6 Performance Results

This Section shows some example programs that benefit from blocking techniques.

6.1 Matrix Multiplication

The following algorithm implements a matrix multiplication for square matrices. In the three-dimensional loop nest the array A is traversed $N$ times. If the array A does not fit in the cache, a high rate of cache misses can be observed. Though prefetch techniques can be applied, the performance is not very high.

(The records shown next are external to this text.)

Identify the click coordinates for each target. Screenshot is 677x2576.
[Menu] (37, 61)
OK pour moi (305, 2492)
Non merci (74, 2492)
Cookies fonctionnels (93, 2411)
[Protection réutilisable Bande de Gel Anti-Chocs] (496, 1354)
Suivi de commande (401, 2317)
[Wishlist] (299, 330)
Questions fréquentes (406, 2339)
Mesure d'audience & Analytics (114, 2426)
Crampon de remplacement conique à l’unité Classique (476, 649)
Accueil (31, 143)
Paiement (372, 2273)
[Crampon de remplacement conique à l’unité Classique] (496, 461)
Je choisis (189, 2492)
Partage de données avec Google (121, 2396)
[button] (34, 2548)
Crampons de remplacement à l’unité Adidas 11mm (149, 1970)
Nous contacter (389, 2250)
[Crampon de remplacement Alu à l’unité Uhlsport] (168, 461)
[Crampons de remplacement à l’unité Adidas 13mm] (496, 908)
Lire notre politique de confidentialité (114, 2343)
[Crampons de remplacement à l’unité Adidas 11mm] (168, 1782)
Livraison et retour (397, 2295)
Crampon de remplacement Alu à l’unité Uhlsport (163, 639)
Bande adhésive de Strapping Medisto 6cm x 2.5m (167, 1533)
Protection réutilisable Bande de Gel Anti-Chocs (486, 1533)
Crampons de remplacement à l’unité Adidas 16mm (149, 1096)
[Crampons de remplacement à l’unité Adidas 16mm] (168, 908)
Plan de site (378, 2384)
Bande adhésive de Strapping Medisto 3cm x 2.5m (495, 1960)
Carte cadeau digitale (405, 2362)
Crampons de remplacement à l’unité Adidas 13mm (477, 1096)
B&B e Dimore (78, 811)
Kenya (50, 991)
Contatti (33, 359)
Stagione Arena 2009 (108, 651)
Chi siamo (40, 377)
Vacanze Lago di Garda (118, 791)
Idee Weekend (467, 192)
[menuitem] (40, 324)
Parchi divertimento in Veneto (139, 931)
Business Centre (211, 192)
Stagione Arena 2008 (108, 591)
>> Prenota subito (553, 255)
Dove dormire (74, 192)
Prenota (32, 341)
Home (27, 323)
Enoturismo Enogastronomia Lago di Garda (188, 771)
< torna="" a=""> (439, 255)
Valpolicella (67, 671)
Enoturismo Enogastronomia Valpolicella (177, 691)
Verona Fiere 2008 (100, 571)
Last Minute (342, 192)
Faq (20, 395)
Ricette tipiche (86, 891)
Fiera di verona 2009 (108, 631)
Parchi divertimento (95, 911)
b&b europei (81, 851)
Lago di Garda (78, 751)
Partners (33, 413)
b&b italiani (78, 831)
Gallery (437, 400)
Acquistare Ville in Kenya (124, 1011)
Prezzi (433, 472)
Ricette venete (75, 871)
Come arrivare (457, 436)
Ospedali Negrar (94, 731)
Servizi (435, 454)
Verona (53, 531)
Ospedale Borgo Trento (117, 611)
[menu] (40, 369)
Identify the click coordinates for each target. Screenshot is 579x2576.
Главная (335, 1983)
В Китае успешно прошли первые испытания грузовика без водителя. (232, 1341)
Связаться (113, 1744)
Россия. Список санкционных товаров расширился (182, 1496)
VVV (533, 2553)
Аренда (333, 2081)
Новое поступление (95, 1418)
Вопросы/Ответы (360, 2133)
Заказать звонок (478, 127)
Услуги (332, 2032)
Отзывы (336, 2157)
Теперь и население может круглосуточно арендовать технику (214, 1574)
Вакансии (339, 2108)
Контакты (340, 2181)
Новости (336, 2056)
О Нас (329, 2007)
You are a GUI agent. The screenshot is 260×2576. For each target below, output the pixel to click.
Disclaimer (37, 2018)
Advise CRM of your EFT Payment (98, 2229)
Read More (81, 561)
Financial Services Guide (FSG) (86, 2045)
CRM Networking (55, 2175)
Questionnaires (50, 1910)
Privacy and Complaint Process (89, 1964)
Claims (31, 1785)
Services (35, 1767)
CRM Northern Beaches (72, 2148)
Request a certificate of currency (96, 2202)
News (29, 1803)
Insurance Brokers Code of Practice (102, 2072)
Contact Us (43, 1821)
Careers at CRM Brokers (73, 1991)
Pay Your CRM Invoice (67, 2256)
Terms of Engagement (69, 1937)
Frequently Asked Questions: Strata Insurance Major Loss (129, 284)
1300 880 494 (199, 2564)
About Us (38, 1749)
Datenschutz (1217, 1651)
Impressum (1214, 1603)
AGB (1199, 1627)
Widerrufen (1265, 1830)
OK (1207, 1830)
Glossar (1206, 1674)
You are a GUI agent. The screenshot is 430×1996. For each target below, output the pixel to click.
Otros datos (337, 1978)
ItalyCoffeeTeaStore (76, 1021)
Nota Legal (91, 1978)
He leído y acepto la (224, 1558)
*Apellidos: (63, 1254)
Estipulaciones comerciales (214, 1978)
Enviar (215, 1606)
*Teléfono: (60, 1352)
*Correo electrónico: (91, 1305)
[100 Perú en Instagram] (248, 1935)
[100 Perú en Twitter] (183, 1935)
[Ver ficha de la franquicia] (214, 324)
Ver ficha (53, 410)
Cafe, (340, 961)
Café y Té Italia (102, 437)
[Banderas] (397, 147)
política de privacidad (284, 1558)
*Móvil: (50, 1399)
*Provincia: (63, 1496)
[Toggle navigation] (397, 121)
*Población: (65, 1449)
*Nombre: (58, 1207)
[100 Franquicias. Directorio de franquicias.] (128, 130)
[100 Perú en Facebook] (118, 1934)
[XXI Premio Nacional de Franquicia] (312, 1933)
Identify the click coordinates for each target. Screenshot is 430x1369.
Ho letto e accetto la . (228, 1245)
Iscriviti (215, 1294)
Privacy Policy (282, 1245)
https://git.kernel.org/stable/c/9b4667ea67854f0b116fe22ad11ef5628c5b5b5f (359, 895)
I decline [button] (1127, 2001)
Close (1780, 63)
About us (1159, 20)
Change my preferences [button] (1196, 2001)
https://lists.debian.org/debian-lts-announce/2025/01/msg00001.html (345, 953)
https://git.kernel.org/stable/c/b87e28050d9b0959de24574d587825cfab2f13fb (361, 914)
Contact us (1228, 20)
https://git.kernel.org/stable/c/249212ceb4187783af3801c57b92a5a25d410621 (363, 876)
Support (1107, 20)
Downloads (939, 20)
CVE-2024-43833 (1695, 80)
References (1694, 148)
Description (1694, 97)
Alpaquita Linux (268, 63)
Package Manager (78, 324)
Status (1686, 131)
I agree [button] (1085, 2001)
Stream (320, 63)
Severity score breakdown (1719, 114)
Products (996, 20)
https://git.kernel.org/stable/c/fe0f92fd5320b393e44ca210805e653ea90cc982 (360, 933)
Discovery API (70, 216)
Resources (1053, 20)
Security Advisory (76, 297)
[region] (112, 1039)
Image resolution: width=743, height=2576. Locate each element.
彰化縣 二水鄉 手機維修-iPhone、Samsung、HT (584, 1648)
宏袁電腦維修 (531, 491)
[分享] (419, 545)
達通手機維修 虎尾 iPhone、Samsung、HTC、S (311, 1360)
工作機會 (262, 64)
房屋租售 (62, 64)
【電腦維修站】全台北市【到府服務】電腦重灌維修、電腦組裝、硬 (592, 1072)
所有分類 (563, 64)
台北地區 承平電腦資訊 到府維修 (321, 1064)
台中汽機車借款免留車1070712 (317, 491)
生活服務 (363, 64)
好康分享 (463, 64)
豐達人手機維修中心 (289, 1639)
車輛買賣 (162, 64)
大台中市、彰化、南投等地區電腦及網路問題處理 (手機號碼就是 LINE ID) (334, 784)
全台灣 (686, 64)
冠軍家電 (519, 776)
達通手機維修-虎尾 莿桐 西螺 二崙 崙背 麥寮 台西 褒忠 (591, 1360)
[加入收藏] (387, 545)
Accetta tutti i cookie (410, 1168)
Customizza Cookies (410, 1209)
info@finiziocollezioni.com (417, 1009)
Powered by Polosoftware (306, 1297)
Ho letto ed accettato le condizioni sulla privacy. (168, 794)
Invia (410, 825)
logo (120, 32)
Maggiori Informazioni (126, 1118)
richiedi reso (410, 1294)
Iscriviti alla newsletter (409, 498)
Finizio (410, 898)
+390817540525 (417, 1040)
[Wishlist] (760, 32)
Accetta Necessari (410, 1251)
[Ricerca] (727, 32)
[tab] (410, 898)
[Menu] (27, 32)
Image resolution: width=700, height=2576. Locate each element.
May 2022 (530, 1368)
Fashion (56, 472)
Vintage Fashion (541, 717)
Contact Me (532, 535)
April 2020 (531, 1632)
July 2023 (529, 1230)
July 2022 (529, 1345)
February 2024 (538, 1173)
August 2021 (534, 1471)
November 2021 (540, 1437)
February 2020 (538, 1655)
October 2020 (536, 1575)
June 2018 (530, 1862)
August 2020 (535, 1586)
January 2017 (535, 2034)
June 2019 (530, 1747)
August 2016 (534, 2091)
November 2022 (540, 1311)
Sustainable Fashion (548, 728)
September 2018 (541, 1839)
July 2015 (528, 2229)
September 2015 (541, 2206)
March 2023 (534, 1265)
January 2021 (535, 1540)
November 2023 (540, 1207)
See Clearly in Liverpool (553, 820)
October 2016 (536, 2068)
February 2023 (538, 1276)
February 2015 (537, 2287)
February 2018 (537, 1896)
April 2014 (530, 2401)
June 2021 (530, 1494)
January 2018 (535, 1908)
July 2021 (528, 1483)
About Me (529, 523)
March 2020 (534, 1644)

      double precision, dimension (N, N) :: A, B, C
!hpf$ distribute A(*,block)        ! one-dimensional blocking
!hpf$ distribute A(block,block)    ! two-dimensional blocking
      integer I, J, K

      C = 0.0d0
!hpf$ parallel, reduction(C)
      do J = 1, N
!hpf$ independent, on home (A(:,K))
        do K = 1, N
!hpf$ independent, on home (A(I,K))
          do I = 1, N
            C(I,J) = C(I,J) + A(I,K)*B(K,J)
          end do
        end do
      end do

By the block distribution of the array A it will be guaranteed that always one block of array A can fit in the cache. This results in much better performance.

Table 1: One-dimensional HPF blocking of matrix multiplication ($N=850$).

	WALL_TIME	MFLOPS	LD_INS	L1_MISS	L2_MISS	Bus
NB	ms		M	M	M	M / s
ori	3478.6	336.73	1174.12	223.54	24.93	42.47
1	3484.0	336.21	1174.12	223.54	24.89	42.38
16	1558.2	751.85	1178.72	224.62	5.71	19.90
24	1196.0	979.69	1180.68	224.66	2.41	9.89
32	1197.5	978.53	1182.64	224.09	2.68	10.53
64	1374.5	852.82	1190.46	224.92	4.94	16.20

Table 2: Two-dimensional HPF blocking of matrix multiplication ($N=850$).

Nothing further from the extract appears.